→ **PROBLEM TO WORK ON**:
Produce again, without any change, the lines running from the one with "The image size is (800, 507)." through the final line of the data below, and only those.

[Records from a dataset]
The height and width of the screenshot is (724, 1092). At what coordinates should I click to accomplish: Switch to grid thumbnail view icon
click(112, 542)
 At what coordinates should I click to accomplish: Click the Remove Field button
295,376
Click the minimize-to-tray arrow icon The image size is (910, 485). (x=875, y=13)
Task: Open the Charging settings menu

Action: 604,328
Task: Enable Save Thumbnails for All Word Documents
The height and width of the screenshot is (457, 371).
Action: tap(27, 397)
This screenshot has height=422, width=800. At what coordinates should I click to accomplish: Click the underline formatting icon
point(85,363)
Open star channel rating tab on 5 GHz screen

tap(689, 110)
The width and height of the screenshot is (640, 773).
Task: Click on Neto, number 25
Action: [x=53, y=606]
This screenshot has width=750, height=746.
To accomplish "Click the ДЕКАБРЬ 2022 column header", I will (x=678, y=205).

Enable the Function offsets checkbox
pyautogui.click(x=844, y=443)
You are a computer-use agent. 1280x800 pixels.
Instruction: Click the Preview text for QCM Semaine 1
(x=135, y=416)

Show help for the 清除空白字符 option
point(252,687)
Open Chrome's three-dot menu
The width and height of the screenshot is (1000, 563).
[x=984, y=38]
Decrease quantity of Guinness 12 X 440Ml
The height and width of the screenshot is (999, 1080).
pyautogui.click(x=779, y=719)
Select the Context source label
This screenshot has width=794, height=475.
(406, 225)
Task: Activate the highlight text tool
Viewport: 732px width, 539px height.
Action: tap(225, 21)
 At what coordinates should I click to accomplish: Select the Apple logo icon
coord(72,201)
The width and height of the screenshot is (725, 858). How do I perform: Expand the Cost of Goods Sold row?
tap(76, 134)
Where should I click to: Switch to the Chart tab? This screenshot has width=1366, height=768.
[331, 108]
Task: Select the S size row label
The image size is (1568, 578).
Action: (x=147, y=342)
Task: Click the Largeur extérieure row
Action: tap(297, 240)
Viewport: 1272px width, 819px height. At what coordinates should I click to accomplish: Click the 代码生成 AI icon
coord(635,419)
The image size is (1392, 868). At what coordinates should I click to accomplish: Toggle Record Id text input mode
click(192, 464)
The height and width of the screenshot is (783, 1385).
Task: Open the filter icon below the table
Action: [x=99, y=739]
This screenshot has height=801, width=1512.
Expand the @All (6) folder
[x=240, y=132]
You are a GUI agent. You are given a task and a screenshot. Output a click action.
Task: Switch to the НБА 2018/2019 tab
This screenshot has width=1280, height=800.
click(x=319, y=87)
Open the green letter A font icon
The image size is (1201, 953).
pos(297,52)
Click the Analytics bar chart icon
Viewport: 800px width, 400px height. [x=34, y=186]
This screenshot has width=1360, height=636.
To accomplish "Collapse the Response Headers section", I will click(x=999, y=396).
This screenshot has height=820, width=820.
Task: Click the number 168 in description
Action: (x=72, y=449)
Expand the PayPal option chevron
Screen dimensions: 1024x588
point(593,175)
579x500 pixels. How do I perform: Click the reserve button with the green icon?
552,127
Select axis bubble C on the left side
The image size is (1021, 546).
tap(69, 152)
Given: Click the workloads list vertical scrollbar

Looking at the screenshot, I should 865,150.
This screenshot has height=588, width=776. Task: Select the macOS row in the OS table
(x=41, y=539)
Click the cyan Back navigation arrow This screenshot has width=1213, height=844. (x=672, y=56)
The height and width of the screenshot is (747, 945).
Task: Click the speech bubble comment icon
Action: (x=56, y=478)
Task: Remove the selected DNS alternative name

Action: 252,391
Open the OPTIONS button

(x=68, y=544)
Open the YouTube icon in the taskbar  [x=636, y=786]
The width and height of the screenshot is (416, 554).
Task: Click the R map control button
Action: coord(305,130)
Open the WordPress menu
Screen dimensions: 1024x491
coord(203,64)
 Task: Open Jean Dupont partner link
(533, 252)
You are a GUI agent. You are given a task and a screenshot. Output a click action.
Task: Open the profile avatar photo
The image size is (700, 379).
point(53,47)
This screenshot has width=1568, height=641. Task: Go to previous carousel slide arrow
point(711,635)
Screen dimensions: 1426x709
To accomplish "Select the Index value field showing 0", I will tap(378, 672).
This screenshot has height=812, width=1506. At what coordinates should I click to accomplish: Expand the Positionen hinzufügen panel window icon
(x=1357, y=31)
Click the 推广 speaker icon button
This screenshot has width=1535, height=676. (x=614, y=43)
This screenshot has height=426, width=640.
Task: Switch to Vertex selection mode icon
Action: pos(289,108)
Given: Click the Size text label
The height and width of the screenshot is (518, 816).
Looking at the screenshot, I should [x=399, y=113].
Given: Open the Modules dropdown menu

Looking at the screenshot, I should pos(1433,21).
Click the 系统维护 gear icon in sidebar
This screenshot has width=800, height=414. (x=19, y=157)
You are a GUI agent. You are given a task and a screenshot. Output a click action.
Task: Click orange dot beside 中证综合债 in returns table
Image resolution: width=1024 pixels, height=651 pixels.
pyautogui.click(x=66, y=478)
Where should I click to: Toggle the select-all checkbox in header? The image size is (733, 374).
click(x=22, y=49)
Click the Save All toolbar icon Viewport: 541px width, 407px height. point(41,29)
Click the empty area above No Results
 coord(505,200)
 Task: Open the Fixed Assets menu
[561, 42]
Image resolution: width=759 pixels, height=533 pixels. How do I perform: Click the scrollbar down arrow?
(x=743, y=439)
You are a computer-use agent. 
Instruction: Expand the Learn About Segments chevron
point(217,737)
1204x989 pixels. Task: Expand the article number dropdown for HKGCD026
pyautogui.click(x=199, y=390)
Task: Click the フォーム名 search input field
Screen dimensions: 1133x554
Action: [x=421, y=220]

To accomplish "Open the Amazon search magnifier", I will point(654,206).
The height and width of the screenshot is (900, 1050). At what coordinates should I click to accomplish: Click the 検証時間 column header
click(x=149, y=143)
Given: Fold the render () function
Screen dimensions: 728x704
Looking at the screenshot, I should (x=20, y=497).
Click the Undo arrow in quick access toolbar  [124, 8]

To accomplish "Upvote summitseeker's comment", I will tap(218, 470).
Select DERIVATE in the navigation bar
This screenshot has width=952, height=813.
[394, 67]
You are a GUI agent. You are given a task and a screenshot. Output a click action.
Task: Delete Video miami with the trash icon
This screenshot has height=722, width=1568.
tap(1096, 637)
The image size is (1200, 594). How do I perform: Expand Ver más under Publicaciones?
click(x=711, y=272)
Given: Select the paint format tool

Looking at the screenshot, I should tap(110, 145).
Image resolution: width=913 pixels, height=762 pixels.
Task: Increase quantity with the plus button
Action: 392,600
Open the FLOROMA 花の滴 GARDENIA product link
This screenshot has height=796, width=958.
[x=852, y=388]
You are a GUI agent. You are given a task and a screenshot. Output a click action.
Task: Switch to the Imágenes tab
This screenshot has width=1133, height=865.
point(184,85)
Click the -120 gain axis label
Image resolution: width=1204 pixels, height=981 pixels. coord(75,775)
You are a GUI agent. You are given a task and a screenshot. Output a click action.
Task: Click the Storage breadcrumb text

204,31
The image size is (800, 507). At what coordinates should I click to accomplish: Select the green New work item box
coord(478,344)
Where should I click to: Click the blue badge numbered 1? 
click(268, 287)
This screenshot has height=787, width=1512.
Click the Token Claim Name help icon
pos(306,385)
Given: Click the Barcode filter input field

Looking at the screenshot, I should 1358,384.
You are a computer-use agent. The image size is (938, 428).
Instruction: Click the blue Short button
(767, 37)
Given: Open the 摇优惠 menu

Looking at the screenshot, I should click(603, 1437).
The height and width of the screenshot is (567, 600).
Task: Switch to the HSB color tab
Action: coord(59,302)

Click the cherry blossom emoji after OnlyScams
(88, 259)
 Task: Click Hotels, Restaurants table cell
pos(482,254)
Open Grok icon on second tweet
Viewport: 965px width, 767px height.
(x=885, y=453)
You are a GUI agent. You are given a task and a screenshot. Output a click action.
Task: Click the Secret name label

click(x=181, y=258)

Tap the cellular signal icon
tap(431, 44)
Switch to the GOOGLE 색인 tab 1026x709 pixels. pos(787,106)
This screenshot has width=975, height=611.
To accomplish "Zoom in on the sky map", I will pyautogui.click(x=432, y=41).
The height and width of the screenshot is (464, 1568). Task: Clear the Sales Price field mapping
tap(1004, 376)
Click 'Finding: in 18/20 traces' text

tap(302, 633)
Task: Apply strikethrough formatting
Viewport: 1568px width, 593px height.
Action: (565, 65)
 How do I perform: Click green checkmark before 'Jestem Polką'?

→ **ANSWER FOR THIS EXERCISE**:
The image size is (800, 507). At what coordinates should I click to accomplish: Select the green New work item box
coord(478,344)
Where should I click to: Click the blue badge numbered 1? 
click(268, 287)
This screenshot has height=787, width=1512.
Click the Token Claim Name help icon
pos(306,385)
Given: Click the Barcode filter input field

Looking at the screenshot, I should 1358,384.
You are a computer-use agent. The image size is (938, 428).
Instruction: Click the blue Short button
(767, 37)
Given: Open the 摇优惠 menu

Looking at the screenshot, I should click(603, 1437).
The height and width of the screenshot is (567, 600).
Task: Switch to the HSB color tab
Action: coord(59,302)

Click the cherry blossom emoji after OnlyScams
(88, 259)
 Task: Click Hotels, Restaurants table cell
pos(482,254)
Open Grok icon on second tweet
Viewport: 965px width, 767px height.
(x=885, y=453)
You are a GUI agent. You are given a task and a screenshot. Output a click action.
Task: Click the Secret name label

click(x=181, y=258)

Tap the cellular signal icon
tap(431, 44)
Switch to the GOOGLE 색인 tab 1026x709 pixels. pos(787,106)
This screenshot has width=975, height=611.
To accomplish "Zoom in on the sky map", I will pyautogui.click(x=432, y=41).
The height and width of the screenshot is (464, 1568). Task: Clear the Sales Price field mapping
tap(1004, 376)
Click 'Finding: in 18/20 traces' text

tap(302, 633)
Task: Apply strikethrough formatting
Viewport: 1568px width, 593px height.
Action: (565, 65)
 How do I perform: Click green checkmark before 'Jestem Polką'?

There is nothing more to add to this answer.